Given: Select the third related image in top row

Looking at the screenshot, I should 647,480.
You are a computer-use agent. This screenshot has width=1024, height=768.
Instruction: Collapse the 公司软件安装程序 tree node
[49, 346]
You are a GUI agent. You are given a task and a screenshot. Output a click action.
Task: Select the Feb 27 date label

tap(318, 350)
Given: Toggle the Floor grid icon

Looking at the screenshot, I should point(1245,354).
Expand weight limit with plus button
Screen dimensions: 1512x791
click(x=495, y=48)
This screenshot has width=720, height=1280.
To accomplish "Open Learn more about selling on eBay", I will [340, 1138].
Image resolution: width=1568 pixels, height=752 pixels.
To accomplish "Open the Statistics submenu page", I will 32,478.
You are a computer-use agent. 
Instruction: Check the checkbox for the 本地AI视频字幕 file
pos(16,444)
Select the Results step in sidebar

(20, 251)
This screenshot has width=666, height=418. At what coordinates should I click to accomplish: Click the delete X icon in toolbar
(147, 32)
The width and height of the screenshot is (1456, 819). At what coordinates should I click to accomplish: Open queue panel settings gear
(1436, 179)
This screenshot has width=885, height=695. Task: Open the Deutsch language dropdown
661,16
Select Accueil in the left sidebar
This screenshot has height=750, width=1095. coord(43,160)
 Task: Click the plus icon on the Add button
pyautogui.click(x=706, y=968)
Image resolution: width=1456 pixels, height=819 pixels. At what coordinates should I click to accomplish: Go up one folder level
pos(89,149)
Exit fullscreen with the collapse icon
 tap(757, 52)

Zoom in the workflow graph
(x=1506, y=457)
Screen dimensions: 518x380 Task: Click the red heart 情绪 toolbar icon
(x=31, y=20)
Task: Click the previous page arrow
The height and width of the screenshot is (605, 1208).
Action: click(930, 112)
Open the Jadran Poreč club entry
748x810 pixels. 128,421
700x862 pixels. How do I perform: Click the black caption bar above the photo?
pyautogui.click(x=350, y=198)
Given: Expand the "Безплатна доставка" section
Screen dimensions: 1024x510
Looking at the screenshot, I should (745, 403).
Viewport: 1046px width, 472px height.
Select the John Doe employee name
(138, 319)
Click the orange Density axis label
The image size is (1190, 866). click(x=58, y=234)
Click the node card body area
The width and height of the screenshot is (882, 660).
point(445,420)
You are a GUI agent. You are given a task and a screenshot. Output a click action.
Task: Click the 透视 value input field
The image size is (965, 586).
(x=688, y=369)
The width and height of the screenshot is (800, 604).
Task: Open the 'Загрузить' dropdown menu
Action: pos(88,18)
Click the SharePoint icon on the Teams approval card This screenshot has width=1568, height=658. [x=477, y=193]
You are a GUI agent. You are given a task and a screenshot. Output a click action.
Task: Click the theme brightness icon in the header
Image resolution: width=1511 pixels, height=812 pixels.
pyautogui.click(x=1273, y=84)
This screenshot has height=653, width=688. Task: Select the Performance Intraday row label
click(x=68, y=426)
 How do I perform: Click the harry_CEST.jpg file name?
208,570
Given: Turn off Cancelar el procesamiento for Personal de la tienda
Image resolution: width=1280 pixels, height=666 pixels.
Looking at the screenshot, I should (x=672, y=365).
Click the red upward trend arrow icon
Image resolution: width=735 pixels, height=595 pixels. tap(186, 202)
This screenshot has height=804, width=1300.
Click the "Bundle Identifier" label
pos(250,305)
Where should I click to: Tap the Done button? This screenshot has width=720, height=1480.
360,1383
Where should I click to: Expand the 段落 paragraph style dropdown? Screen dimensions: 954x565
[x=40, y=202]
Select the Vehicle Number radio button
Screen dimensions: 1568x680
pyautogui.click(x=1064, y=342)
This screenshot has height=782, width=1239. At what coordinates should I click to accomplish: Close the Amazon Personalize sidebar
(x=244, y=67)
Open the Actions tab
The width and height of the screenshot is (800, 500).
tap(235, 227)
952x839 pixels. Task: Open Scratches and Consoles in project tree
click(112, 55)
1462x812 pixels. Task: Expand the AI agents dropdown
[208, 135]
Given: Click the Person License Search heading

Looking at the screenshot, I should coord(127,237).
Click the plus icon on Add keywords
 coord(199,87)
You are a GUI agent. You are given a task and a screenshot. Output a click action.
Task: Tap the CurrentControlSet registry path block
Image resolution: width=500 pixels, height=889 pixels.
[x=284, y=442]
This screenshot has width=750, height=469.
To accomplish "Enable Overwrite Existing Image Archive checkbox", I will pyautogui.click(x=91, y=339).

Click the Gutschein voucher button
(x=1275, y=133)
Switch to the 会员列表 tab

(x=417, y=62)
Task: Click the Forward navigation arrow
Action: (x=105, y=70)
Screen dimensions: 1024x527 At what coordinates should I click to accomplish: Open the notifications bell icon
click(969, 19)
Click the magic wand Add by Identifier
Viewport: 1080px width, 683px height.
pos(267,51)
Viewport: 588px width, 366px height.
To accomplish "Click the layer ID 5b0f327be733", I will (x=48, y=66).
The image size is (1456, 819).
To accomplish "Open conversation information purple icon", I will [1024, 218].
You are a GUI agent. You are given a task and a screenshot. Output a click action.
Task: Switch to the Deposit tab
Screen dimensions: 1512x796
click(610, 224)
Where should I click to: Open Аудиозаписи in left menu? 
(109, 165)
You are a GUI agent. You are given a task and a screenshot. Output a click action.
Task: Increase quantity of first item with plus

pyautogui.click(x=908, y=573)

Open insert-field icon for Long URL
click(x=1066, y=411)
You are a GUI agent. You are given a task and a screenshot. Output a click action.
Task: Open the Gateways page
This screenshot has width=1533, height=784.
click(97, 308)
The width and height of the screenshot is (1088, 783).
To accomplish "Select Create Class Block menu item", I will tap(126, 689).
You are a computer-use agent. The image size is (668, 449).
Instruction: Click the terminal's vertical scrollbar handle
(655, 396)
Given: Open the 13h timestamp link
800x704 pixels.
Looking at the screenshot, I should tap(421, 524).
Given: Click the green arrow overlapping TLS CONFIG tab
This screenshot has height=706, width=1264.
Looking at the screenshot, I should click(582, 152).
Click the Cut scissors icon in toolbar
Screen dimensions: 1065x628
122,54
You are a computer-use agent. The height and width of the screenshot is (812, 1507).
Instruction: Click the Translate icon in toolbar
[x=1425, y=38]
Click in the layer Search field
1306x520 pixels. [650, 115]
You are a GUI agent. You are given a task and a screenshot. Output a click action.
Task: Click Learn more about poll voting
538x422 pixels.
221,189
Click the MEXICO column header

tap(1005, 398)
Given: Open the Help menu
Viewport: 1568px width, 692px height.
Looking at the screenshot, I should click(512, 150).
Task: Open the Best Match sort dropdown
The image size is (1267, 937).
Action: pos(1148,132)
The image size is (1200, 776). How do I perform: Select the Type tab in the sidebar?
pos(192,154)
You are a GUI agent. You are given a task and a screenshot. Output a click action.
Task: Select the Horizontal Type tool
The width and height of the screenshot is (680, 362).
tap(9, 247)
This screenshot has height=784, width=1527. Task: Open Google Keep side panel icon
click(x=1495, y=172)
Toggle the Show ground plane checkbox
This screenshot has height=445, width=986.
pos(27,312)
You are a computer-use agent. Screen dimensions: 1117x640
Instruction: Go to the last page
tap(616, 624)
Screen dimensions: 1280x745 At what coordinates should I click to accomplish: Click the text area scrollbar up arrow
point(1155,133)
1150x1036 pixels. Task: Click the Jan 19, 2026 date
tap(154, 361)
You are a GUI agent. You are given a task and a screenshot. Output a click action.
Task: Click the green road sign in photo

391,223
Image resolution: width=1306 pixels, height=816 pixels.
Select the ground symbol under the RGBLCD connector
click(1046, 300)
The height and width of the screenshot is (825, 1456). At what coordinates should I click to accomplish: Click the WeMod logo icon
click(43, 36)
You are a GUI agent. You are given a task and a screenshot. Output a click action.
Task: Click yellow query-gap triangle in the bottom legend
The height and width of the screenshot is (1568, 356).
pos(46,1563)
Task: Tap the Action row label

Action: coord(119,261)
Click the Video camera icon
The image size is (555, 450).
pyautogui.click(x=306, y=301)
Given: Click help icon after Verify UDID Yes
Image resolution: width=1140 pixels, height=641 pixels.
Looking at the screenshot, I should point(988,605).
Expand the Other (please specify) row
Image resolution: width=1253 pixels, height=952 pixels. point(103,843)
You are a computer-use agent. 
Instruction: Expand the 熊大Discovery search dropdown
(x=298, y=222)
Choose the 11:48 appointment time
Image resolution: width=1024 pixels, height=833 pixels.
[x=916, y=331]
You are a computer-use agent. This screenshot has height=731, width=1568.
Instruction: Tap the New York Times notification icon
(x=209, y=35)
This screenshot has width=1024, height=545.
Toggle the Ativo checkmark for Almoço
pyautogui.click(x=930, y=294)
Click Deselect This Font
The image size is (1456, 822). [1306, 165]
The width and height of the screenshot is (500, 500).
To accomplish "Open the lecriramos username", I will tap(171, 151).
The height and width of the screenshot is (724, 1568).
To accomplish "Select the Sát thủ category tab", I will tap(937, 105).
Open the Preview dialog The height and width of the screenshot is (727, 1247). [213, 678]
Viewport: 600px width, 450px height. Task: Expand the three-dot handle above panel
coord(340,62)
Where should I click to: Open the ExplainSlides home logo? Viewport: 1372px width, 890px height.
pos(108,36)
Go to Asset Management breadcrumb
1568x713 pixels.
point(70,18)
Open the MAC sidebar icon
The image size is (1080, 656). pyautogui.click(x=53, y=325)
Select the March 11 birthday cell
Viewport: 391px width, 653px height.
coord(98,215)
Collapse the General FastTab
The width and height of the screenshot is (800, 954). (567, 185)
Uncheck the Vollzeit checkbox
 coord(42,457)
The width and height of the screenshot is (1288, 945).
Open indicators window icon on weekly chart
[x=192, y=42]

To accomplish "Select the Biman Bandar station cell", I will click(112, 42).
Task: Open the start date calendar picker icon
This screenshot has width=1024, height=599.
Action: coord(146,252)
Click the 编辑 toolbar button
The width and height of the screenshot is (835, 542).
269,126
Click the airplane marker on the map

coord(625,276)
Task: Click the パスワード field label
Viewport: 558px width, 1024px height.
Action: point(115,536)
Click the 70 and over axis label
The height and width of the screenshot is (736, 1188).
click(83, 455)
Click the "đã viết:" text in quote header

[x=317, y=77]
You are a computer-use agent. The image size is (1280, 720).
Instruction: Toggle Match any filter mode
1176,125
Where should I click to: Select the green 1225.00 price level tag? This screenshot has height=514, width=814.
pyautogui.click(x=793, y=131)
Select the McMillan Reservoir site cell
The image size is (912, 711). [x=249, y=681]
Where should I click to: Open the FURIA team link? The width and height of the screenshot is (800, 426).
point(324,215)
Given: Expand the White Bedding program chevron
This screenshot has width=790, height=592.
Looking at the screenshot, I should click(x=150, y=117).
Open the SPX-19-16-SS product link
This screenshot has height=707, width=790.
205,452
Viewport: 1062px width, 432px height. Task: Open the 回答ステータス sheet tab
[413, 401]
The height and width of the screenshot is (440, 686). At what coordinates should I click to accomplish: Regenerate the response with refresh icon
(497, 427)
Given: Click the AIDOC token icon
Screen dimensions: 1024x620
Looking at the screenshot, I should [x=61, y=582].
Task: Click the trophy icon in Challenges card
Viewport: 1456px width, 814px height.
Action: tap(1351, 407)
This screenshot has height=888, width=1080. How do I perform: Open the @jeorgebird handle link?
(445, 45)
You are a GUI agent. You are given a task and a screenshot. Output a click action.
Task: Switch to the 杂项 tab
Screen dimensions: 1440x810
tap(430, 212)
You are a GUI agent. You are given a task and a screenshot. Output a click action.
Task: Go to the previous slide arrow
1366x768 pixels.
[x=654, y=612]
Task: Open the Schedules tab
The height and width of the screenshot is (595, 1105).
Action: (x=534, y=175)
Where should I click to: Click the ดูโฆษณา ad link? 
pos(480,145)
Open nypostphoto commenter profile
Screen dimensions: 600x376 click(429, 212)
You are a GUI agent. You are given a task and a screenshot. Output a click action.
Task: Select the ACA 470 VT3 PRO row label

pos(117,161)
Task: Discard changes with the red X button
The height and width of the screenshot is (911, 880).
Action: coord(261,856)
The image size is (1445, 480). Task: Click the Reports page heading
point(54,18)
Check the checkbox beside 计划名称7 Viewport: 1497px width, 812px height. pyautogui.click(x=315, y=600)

..............................

◆ REQUEST
Copy the lines of the listing above verbatim, starting at the line containing "Click the 70 and over axis label" and ending at the line containing "Looking at the screenshot, I should click(x=150, y=117).".

◆ RIGHT ANSWER
Click the 70 and over axis label
The height and width of the screenshot is (736, 1188).
click(83, 455)
Click the "đã viết:" text in quote header

[x=317, y=77]
You are a computer-use agent. The image size is (1280, 720).
Instruction: Toggle Match any filter mode
1176,125
Where should I click to: Select the green 1225.00 price level tag? This screenshot has height=514, width=814.
pyautogui.click(x=793, y=131)
Select the McMillan Reservoir site cell
The image size is (912, 711). [x=249, y=681]
Where should I click to: Open the FURIA team link? The width and height of the screenshot is (800, 426).
point(324,215)
Given: Expand the White Bedding program chevron
This screenshot has width=790, height=592.
Looking at the screenshot, I should click(x=150, y=117).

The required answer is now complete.